September 2009, Volume 18, Issue 9, pp 1293 - 1299 Original Article Read Full Article 10.1007/s00586-009-1032-7

First Online: 02 June 2009

Cervical pedicle screw fixation is an effective procedure for stabilising an unstable motion segment; however, it has generally been considered too risky due to the potential for injury to neurovascular structures, such as the spinal cord, nerve roots or vertebral arteries. Since 1995, we have treated 144 unstable cervical injury patients with pedicle screws using a fluoroscopy-assisted pedicle axis view technique. The purpose of this study was to investigate the efficacy of this technique in accurately placing pedicle screws to treat unstable cervical injuries, and the ensuing clinical outcomes and complications. The accuracy of pedicle screw placement was postoperatively examined by axial computed tomography scans and oblique radiographs.
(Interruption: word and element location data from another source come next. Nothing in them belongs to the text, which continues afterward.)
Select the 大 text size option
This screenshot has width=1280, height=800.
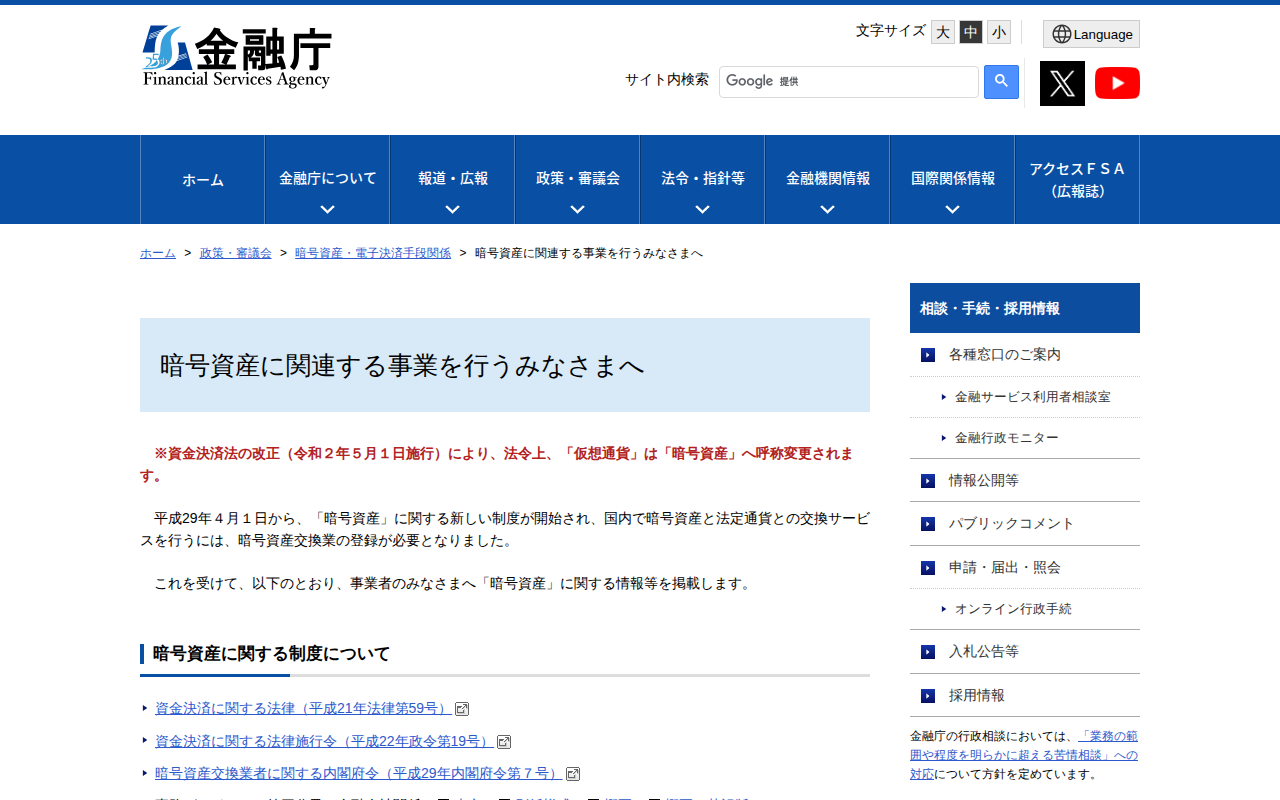[x=942, y=32]
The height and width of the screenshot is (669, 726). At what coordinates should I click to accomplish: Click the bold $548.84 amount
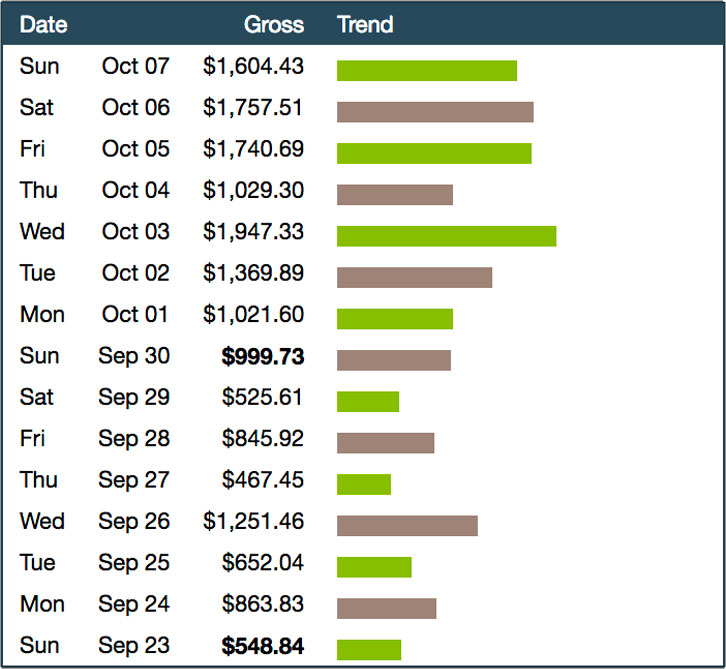pyautogui.click(x=263, y=646)
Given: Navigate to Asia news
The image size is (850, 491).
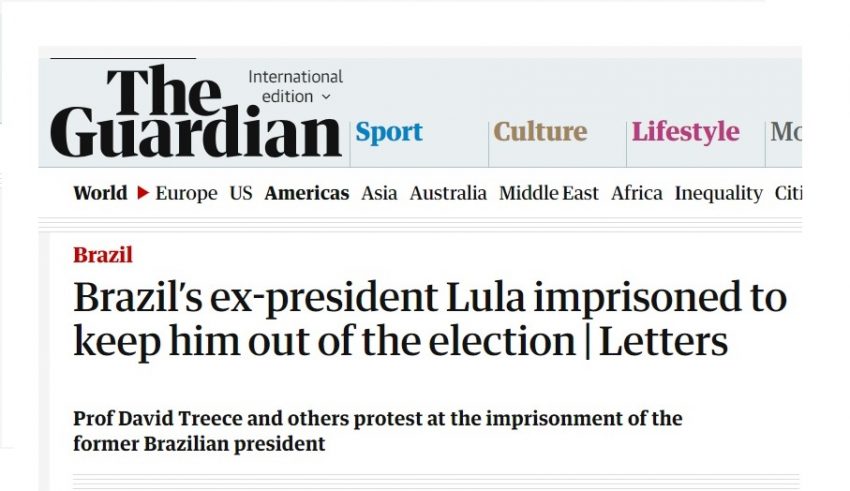Looking at the screenshot, I should click(380, 193).
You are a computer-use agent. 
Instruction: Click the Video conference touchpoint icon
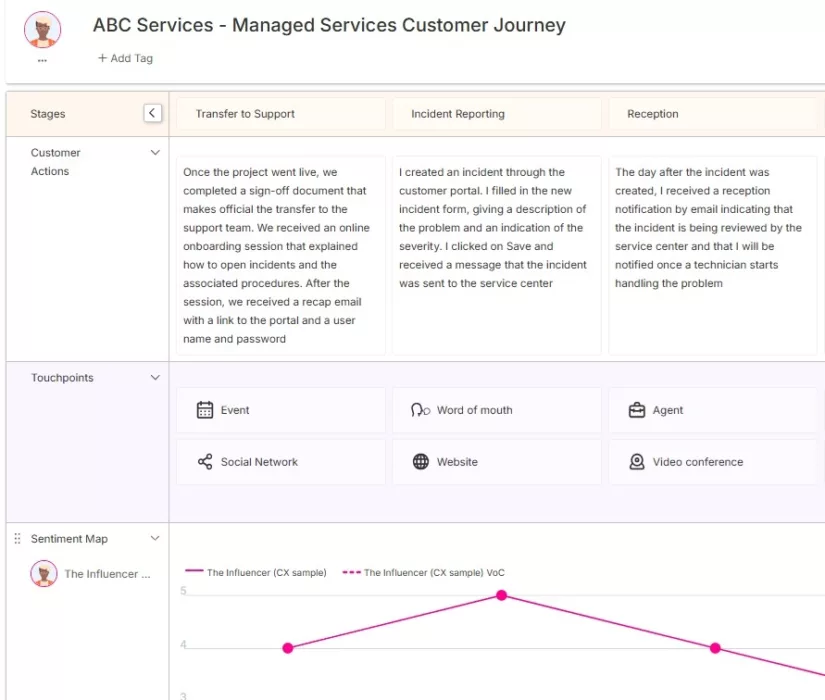coord(636,462)
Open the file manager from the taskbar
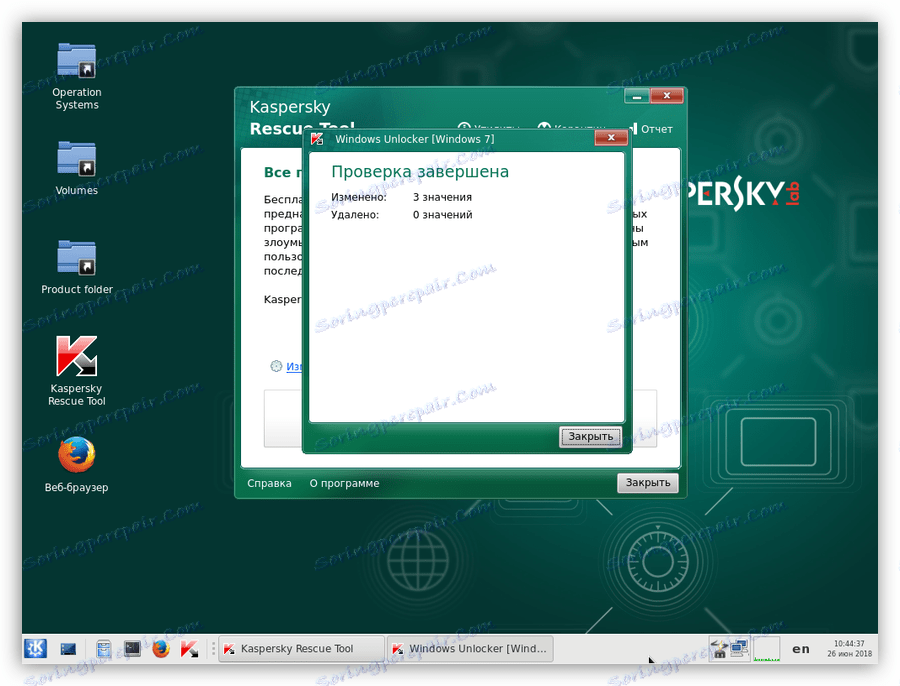900x686 pixels. click(103, 648)
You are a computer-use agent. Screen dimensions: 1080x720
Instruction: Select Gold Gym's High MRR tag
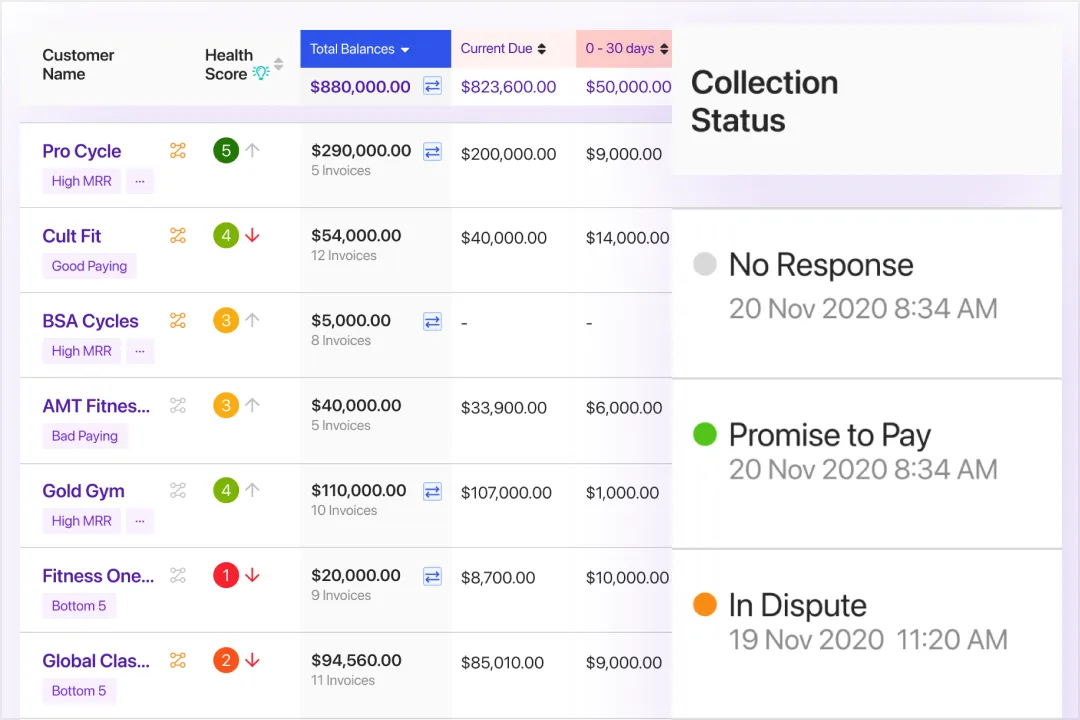point(81,521)
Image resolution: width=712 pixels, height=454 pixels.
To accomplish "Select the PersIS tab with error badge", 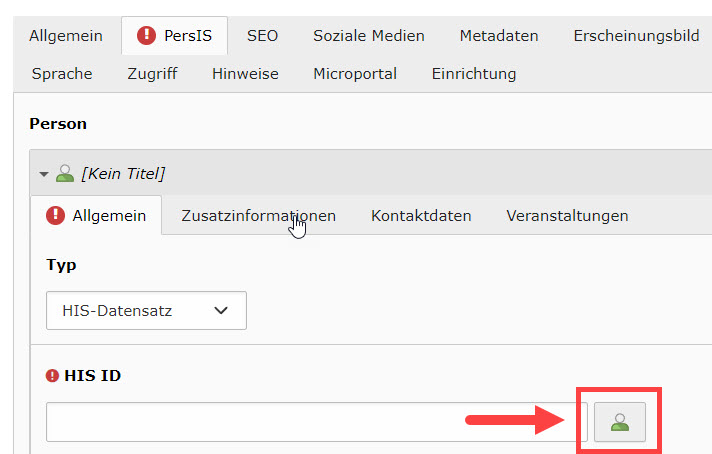I will tap(174, 36).
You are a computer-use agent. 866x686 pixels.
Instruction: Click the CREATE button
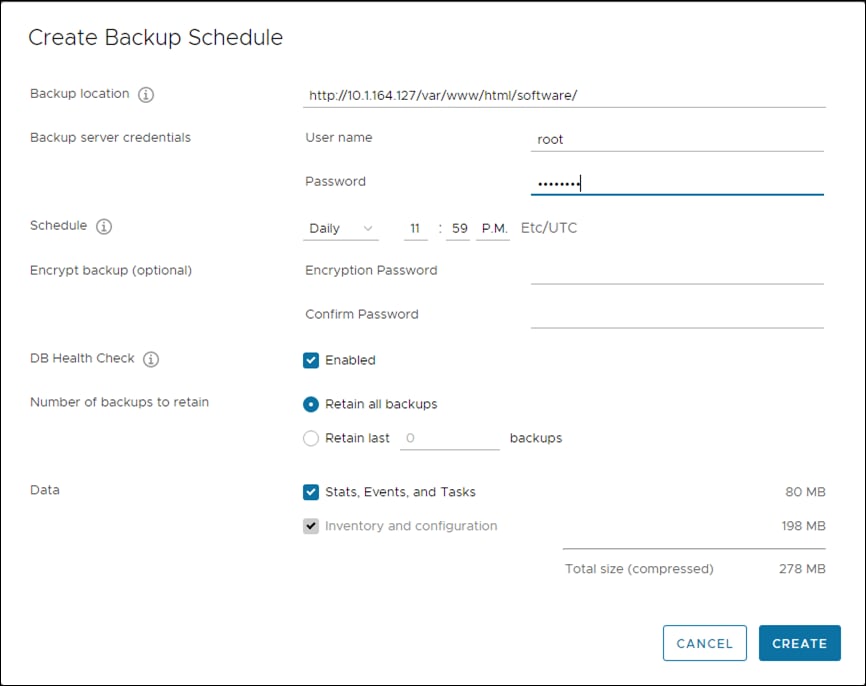799,643
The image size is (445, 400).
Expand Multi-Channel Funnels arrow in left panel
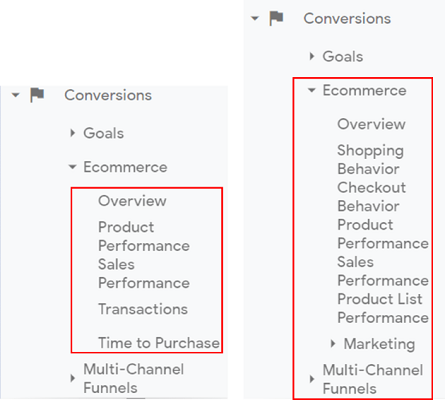[x=73, y=378]
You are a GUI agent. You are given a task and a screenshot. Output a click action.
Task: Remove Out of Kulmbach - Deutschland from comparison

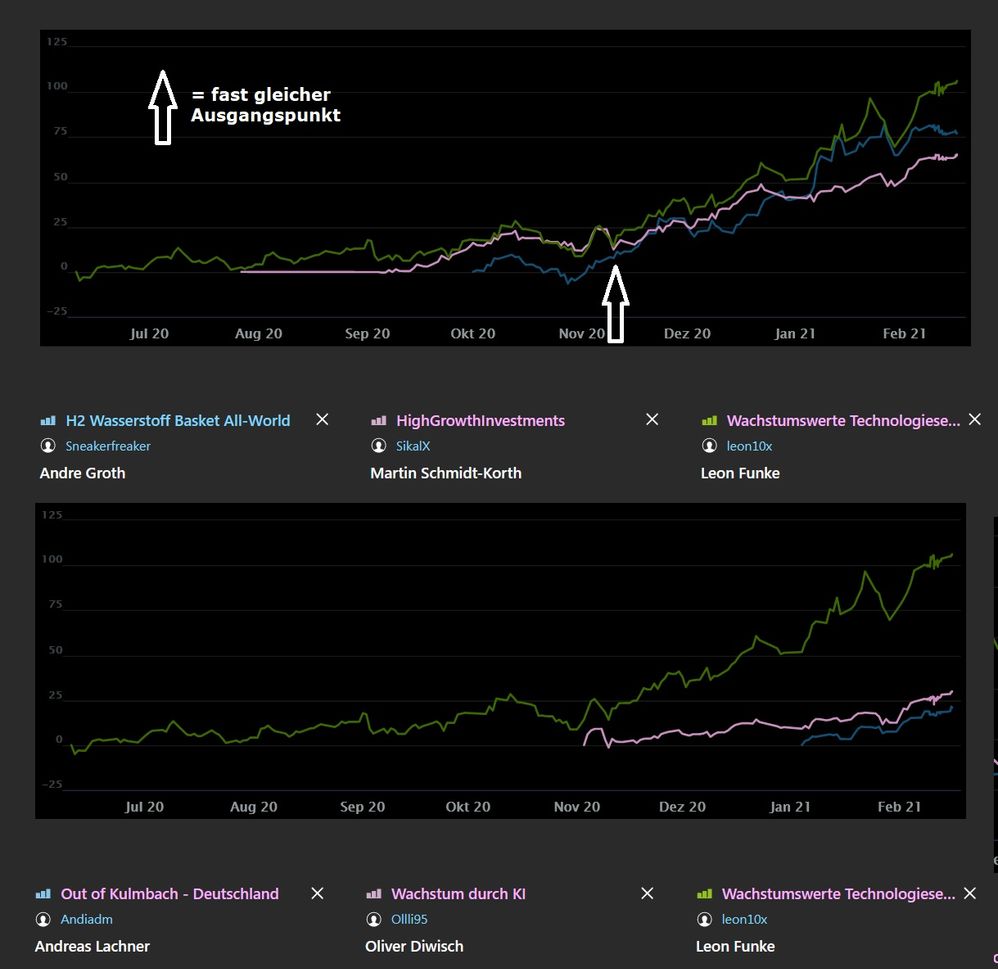pyautogui.click(x=317, y=893)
Solid posterior bony fusion without secondary dislodgement was accomplished in 96% of all cases. Of the 620 cervical pedicle screws inserted, 57 (9.2%) demonstrated screw exposure (50% of the screw outside the pedicle). There was one case in which a probe penetrated a vertebral artery without further complication and one case with transient radiculopathy. Pre- and postoperative tracheotomy was required in 20 (13.9%) of the 144 patients. However, the tracheotomies were easily performed, because those patients underwent posterior surgery alone without postoperative external fixation. The placement of cervical pedicle screws using a fluoroscopy-assisted pedicle axis view technique provided good clinical results and a few complications for unstable cervical injuries, but a careful surgical procedure was needed to safely insert the screws and more improvement in imaging and navigation system is expected.